In news that feels like chomping on a sour lemon, Qantas has announced a record annual profit of $2.5 billion. Coles has followed by bringing in $1.1 billion in profits, despite flagging that shoplifting has increased across their stores and affected their profit margin.
In our current financial climate, ginormous profits like this prompt me to ask the simple question: how the fuck have these companies been able to rake in profits like this in the midst cost of living crisis?
It feels tone-deaf for them to even announce how much they’ve made whilst so many of us are struggling financially. Rent is expensive, food is expensive, petrol is expensive: literally everything is expensive.
So if you’re wondering how on earth this is even possible, let me tell you a tale of how companies like Qantas and Coles have just brought in the biggest profits on record while we’re out here trying our best to not have 2-minute noodles (again) for dinner.
How We Got Here: The Road To Mega Profits
We’ve had around a decade of stagnant wages and stagnant economic growth. We’ve also had low inflation which has meant companies like Coles haven’t been able to hike up their prices on everyday items.
Then things changed. Enter the pandemic, invasion of Ukraine, supply chain issues and international economic factors.

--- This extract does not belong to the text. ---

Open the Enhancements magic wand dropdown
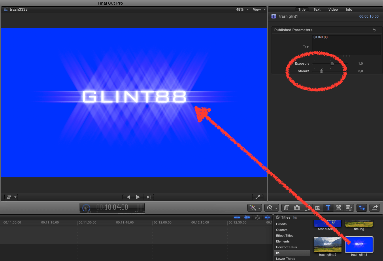This screenshot has width=383, height=261. (x=254, y=208)
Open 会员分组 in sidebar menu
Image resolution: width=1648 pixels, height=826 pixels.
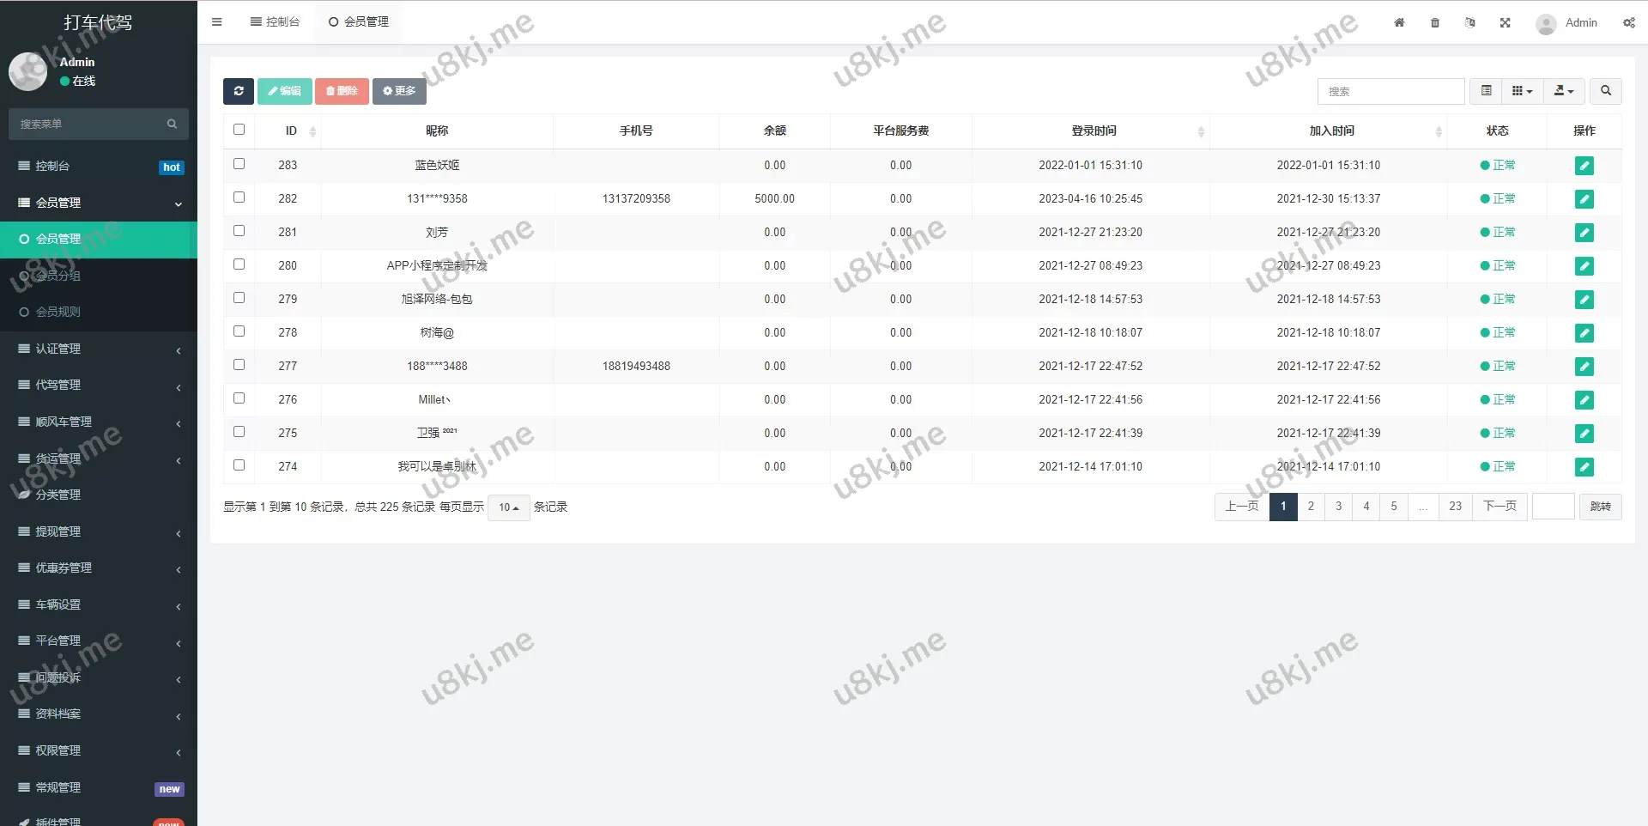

These factors did have a genuine impact and made things more expensive. For the most part we understood this and as a result expected prices to rise.
But these sneaky companies knew that we had this expectation, and increased their prices beyond what the costs actually were. This meant a bigger profit margin for them, and more expensive goods for us.
Then mix in a lack of consumer competition and a huge amount of market power, which allowed companies to set the benchmark for how expensive items are. Now due to these acknowledged external economic factors, we’ve just accepted these new prices as the status quo.
It’s created a perfect storm where companies have taken advantage of the lack of competition and our expectations of price increases, and then they’ve gouged us even more. Thanks a lot, Coles.
How Can We Stop The Price Gouging?
One of the best things to help prevent this is a market full of competition, AKA way more options beyond Coles and Woolies. If competition isn’t possible, Matt Grudnoff, a Senior Economist from The Australia Institute says a super profits tax is the next best thing.
A super profits tax would come into play when a company makes a huge amount of profit. It wouldn’t happen when a company makes a normal amount of profit, rather as the name describes, a super amount.
Then that super pot of money would be taxed and redistributed to those who are impacted by the companies putting up the prices. It essentially compensates those that are worse off because of the price gouging, like we’re seeing at the moment from Coles.
It’s important to note that this wouldn’t apply to companies all the time. It’s a temporary tax that only comes into play when a company makes a ludicrous amount of money off the back of putting up prices.
“If you talk to people about the kind of profits that Coles and Woolies are earning now, whether it’s the banks, insurance companies, energy companies or Qantas, they’re fairly outraged,” said Grudnoff.
Grudnoff noted that the best way to prevent companies being able to make a ridiculous amount of money in the first place is by the government introducing stronger laws to encourage competition.
If we have a healthy amount of choice it means people aren’t forced to shop at the same place. This means companies aren’t able to amass super profits and we won’t need a super profits tax to begin with.
But laws and regulations take a long time to come into effect, so in the meantime with prices being at record highs and people struggling to buy groceries, a super profits tax could make a world of difference to those who need it right now.